It is revealing that in attempting to demonstrate that the ABC is not biased against the views of mainstream Australians, ABC board member Joseph Gersh, writing in The Australian on Tuesday, used as proof the composition of the panel on the ABC's premiere discussion and current affairs program, Q&A.
He described Paul Kelly and Malcolm Turnbull as conservative, which is false. They would not describe themselves as such. They would be more accurately termed small-l liberal.
What Gersh did not mention was that the other three panel members were former NSW Labor premier Bob Carr, left-wing activist Jan Fran and left-wing academic Jenny Hocking, not to mention left-wing host Hamish Macdonald. Not a single conservative among them. (At most maybe one of those six might be an occasional Coalition voter.) The point of mentioning this is that last week's display is representative of the bias the ABC presents daily.
This, after seven years of Coalition government, reveals the truth of Gersh's comment that many on the right side of politics are realising the ABC cannot be reformed.
Throughout history I have always supported more freedom of speech and more diversity in the media. A media organisation owned and operated by the government that every taxpayer is forced to fund is incompatible with a free society. I support the continued existence of the ABC, but not one that is controlled by government and funded by taxpayers.
If the ABC is as necessary, popular and trusted as Gersh makes it out to be, then ABC staff have nothing to fear in operating a successful media business in the private media market. A subscription service, as is being proposed for the BBC in Britain, is a sensible policy the government should adopt.

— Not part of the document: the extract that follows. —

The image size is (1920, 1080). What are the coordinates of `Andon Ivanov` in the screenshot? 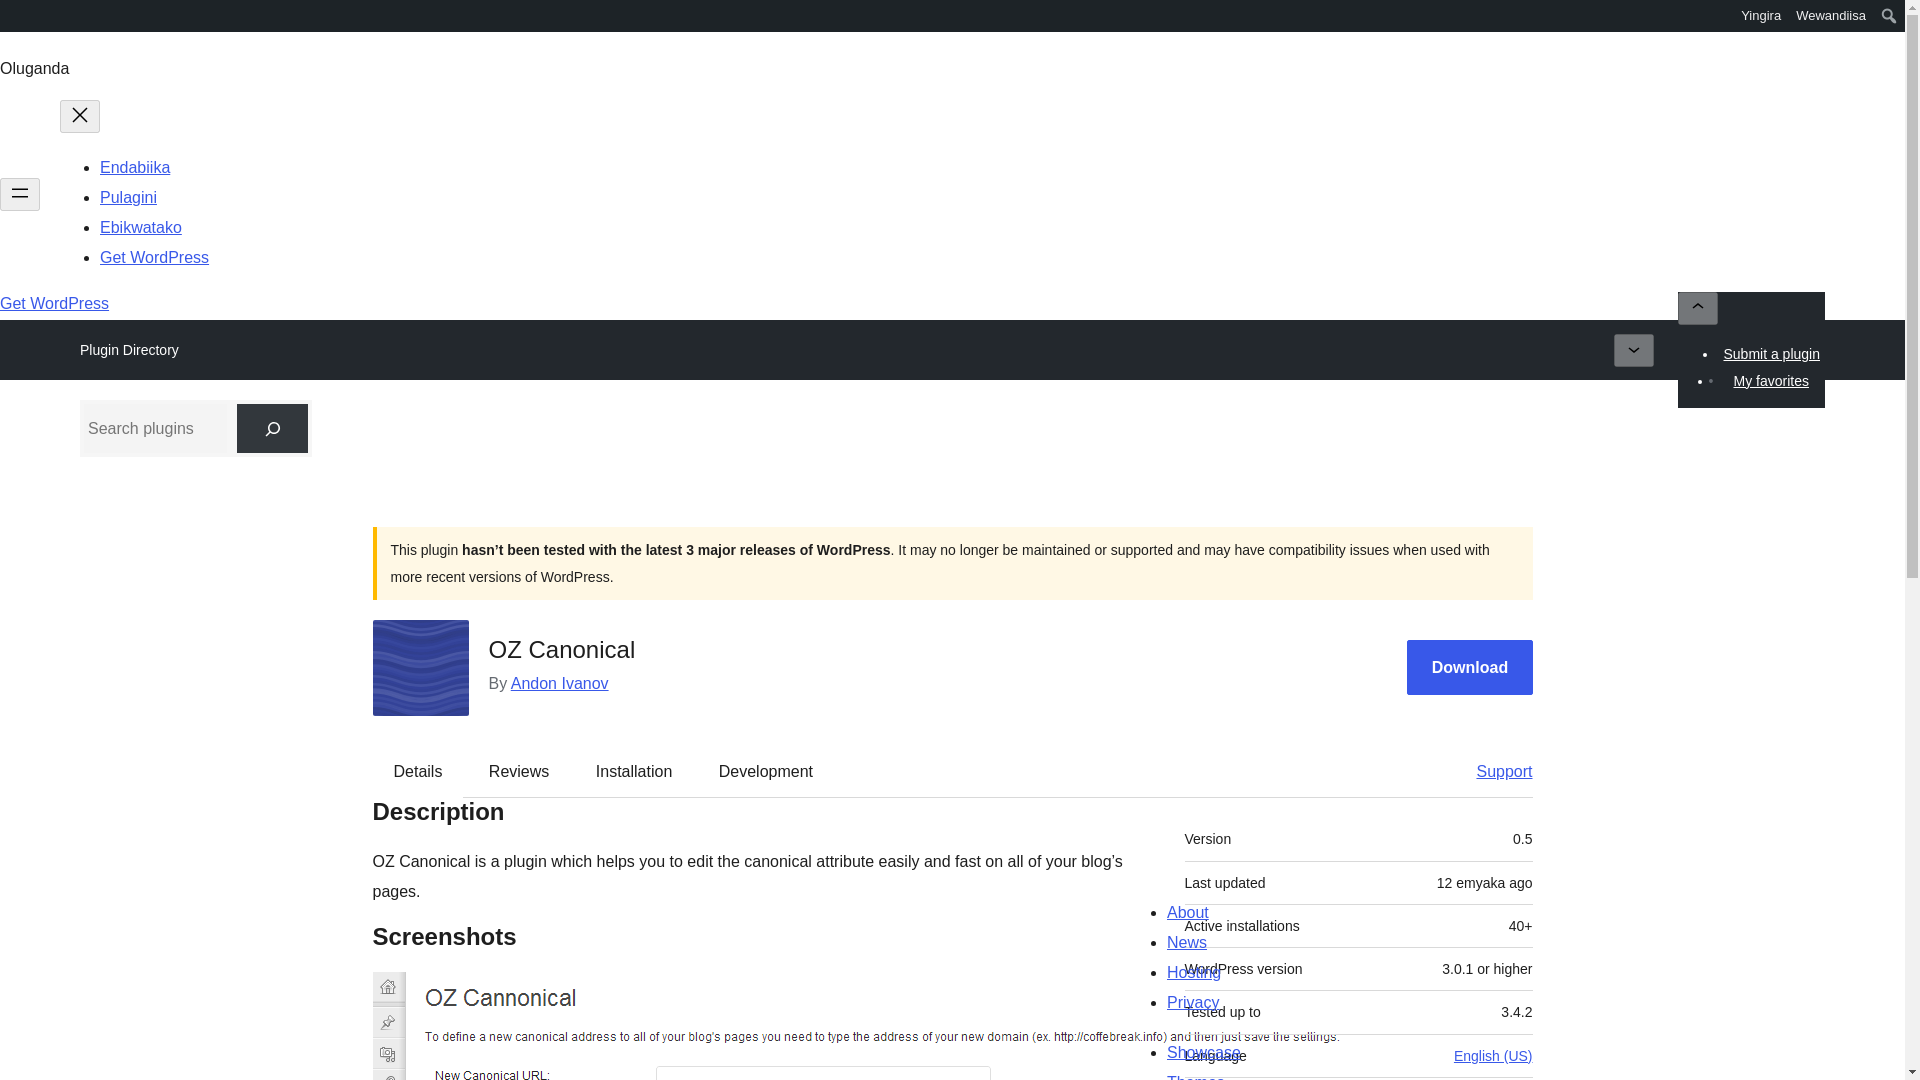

His assertion that "calls for the abolition or privatisation of the ABC (essentially the same thing) are a thought bubble for which there is no constituency on either side of politics" ignores the fact ABC privatisation motions have succeeded at many Liberal Party branches, including at federal council as recently as 2018. With Labor appearing as out of touch with mainstream Australia as the ABC, it is an entirely reasonable proposition that the Coalition could achieve a workable Senate after the next federal election. Perhaps this reality is why the ABC has been so quick to describe an entirely achievable mainstream policy of ABC reform as lacking support.
However, Gersh's assertion that "the ABC remains Australia's most trusted source of news and current affairs" is inconsistent with the views of mainstream Australians, with recent polling commissioned finding less than one-third of Australians believe the ABC reflects the views of ordinary Australians.
As commentator Gerard Henderson has noted, the ABC is "a conservative-free zone" without one conservative presenter, producer or editor on any of its prominent television, radio, or online outlets.
There is perhaps no better example of the bias of the ABC than the uncritical platform given to former prime minister Kevin Rudd's revenge petition for a "Murdoch royal commission" to examine Australia's media market.
In just over one month since the petition was launched, the ABC across all of its platforms has mentioned "Murdoch" and the petition 3595 times. That is not the ABC providing news coverage; it is the ABC proving its obsession with its own ideological agenda.
The ABC's preoccupation with its left-wing progressive world view is revealed in its coverage of almost every policy issue. A 2014 analysis by iSentia of the ABC's news coverage found that 52 per cent of coverage of renewable energy was favourable, in comparison to 12.1 per cent for coal-seam gas and 15.9 per cent for coalmining. The systemic nature of bias at the ABC demonstrates that only structural change will resolve the problems.
It is revealing that the most passionate defenders of the ABC are the Greens because it uncritically presents their world view while mainstream Australians pay for it. While Rudd's petition has attracted more than 500,000 signatures, that is still only one-third of the Greens' Senate vote in Australia.
Rudd's petition has achieved some success though. The Greens were successful is launching a Senate inquiry into "the state of media diversity, independence and reliability in Australia and the impact that this has on public interest journalism and democracy".
Calls for a royal commission come from an elitist mindset resident in many of our institutions, universities and among ABC staff, that the left-wing world view is so moral and so perfect that everyone who holds a different opinion must be ill informed. A healthy democracy is one in which the media makes life difficult for the government. A society in which the government makes life difficult for the media is inherently dangerous.
The ABC says it wants diversity, but the most important diversity is diversity of opinion. This is the diversity chairwoman Ita Buttrose refuses to accept. She told the ABC last year, "I certainly hadn't thought that Andrew Bolt would be a great fit for the ABC." That is a strange admission given Bolt is Australia's most read journalist.
The debate on ABC reform and privatisation is one worth having. Except Australia's elite has lost the ability to debate, seeking only to censor and control viewpoints such as those you'll find in this newspaper.